Thursday, May 6, 2010

Mr. F. and I Part VIII: The Kiss

Or why people should really have their first kiss before the age of 29.

We did manage to slip away from the crowds of people at the house a few times over Thanksgiving break to go on walks.  Each time I returned my sisters queried, “so, has he tried to kiss you?” and each time I had to respond in the negative.  I was simultaneously terrified and annoyed.  Terrified of him trying to kiss me because “oh my freakin’ goodness, I don’t know the first thing about kissing a boy,” and annoyed because I was starting to think that he didn’t even want to kiss me.  Later, I would learn that he had almost made the attempt several times, but was looking for some encouragement from me.  (*bwaahaaahaaa*  It makes me laugh hysterically now, thinking about the sort of signals I was giving him: keeping my hands always in the pockets, being careful to not make too much contact lest he think that I really like him, etc.)  We left for home with nary a kiss between us. 

On the drive back, I bravely asked him his thoughts on hand holding and specifically, why he let go of my hand at the movies.  (Yeah, I obviously wasn’t hung up about it or anything.)  It was then that I learned how nervous he was and how he worried that his hand would sweat, etc.  (Awww.)  We then spent the rest of the four hour drive holding hands.  “Great!” I thought, “we have officially broken the touch barrier.  Next, we might try hugging and perhaps one day, we might work up to that kiss.”  I was more than happy to take things slow.  Really, really slow.

Mr. F. dropped me off at my house and helped take my bags in.  Then came the blundering, bumbling, floundering parting moment.  I gave him an awkward one-armed hug--the kind that you give friends and acquaintances.  It was made even more awkward by the fact that I announced that I was going to give him a hug: “well, I guess since we are now holding hands, I can give you a hug now too!”  (Could I sound anymore like a pre-pubescent boy?)  I then retreated and made for the door to show him out (body language signal: I am officially done now with all this physical contact.) 

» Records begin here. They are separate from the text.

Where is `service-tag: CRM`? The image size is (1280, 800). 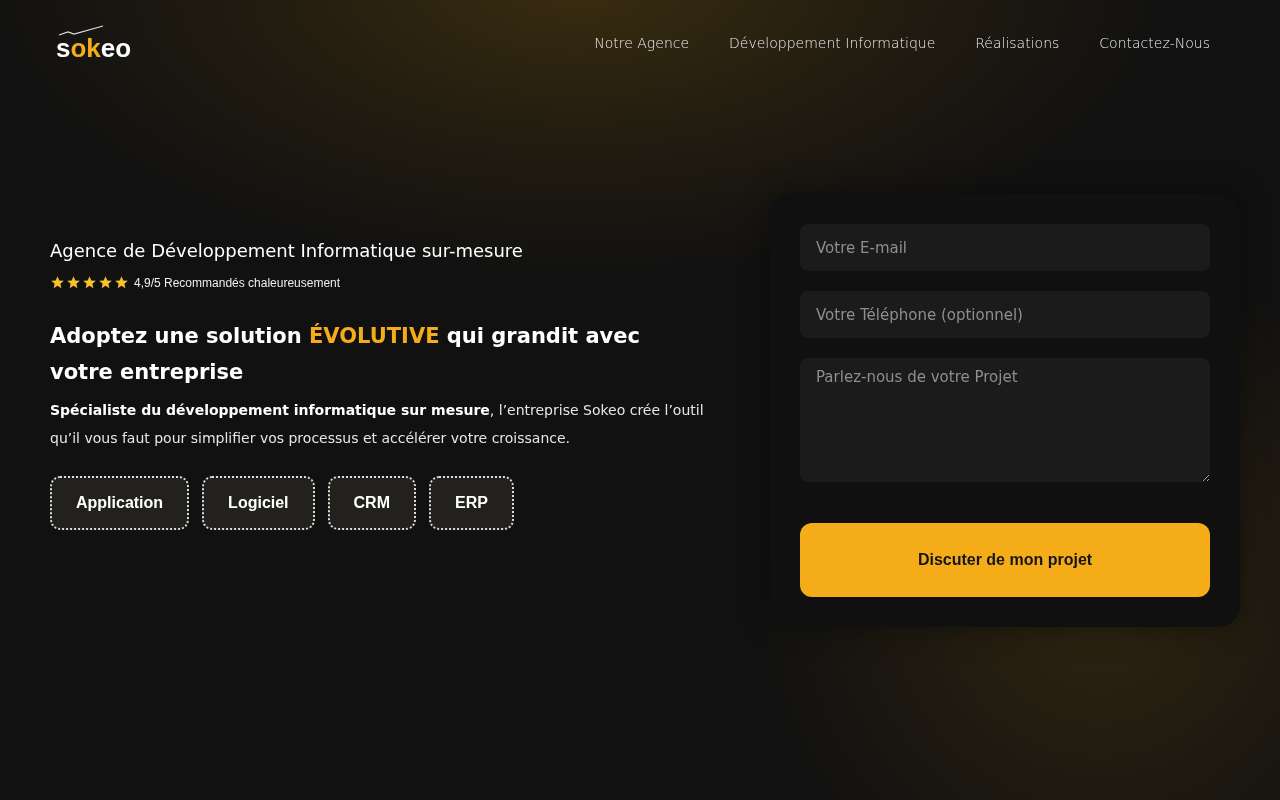
service-tag: CRM is located at coordinates (372, 503).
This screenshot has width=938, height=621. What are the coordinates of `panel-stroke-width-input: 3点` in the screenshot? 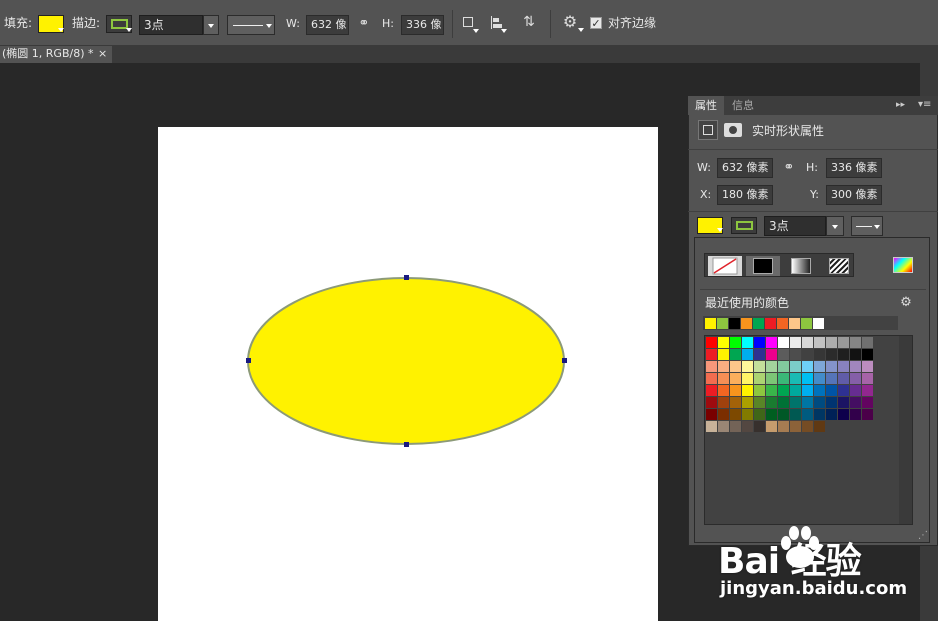 It's located at (795, 226).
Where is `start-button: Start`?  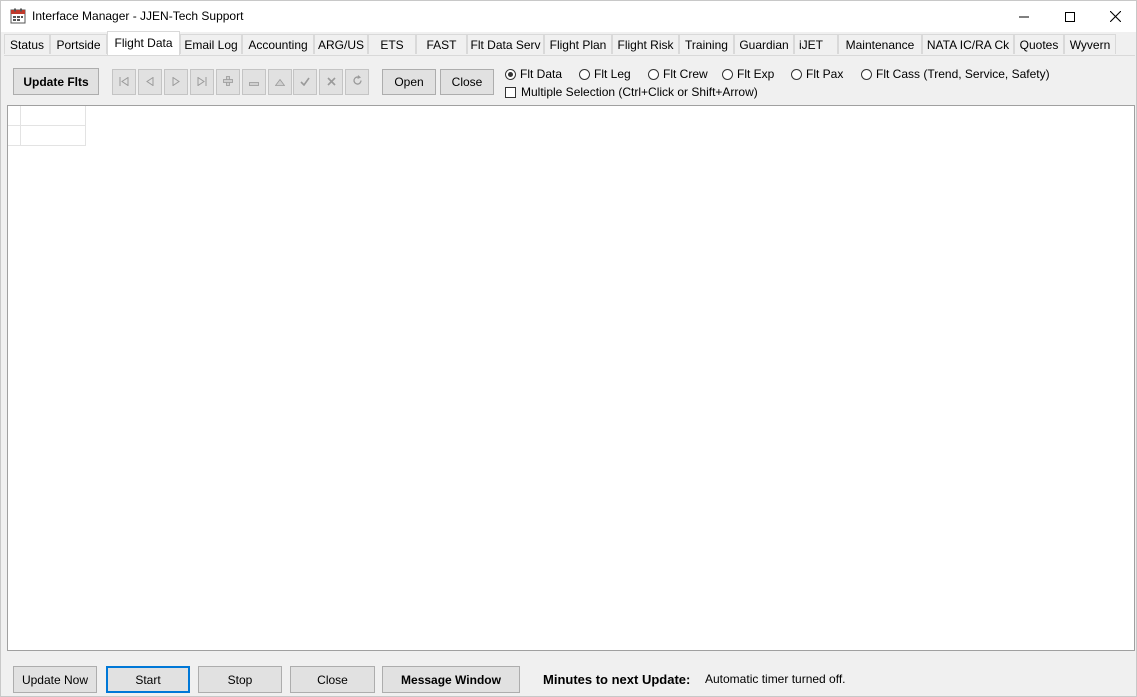 start-button: Start is located at coordinates (148, 680).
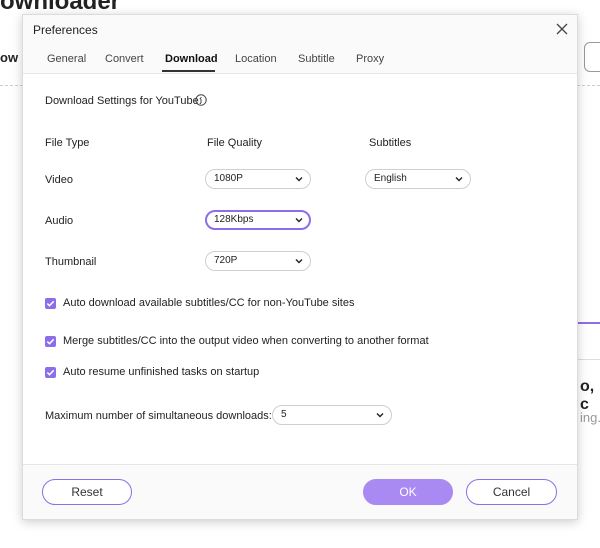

I knew I was in trouble when Mr. F. lingered outside the door.  My brain started going into overdrive.

Brain: He isn’t leaving!  He isn’t leaving!  Why isn’t he leaving!

Red lights started to flash behind my eyes when I saw that he was “leaning.”

He is leaning!  Oh my goodness, he is going to try to kiss you!  What are you going to doooooooo?!!!

My “fight or flight” mechanism was cued.  Either I was going to have to kiss him, or be kissed.  I chose the lesser of two evils.  I swooped in, pecked him primly on the lips, and then swiftly retreated.  “Bye!” I said and quickly closed the door.  Then, because this was a drama of traumatic proportions, I called my sister.

“I am so embarrassed,” I said.  “He was going to kiss me, and I completely panicked!  He probably thinks that I am the biggest looser on the face of the planet and will never want to kiss me again.”  (Oh, the drama!)

“I think,” she said, “you need to tell him the truth.”

“*Gasp!* the truth!?  Do you really think so?”

“Yes,” she said.  “Other wise you might really be giving him the wrong impression.”

Which is how I came to write a rather extended email to Mr. F. that night about how 1) I really did like him but that 2) I just had never “dated” any one previously and 3) had never, up to that point, kissed a boy.  It was a very difficult email to write.  I felt very vulnerable, opening myself up like that and exposing all of my deep and dark secrets.  (Although, he had pretty much guessed points 2 and 3 at this point.  He wasn’t stupid after all.)  His reply was rather sweet and made me feel a lot less stupid and a whole lot more warm and fuzzy. 

You would think that this event would break the whole awkward-kissing-moment-ice, but it didn’t.  Mr. F. didn’t attempt to kiss me again for another week or two.  And when he tried again, I dissuaded him by completely freezing up.  (“Maybe if I just stay really, really still......”)  My sisters’ advice: “You just need a really good make-out session.  Then you will be fine.”  After years of being told “don’t make out,” I was now being told the opposite.  I guess what is discouraged at age 16 is now mandatory at the age of 29.  What I finally told Mr. F.: “it isn’t that I don’t want to kiss you.  I do.  But you are giving me too much time to think, and therefore, panic.  You just need to swoop in there and catch my by surprise.”

Needless to say, we got it straightened out.  Luckily, Mr. F. was willing to help me work through my kissing hang-ups.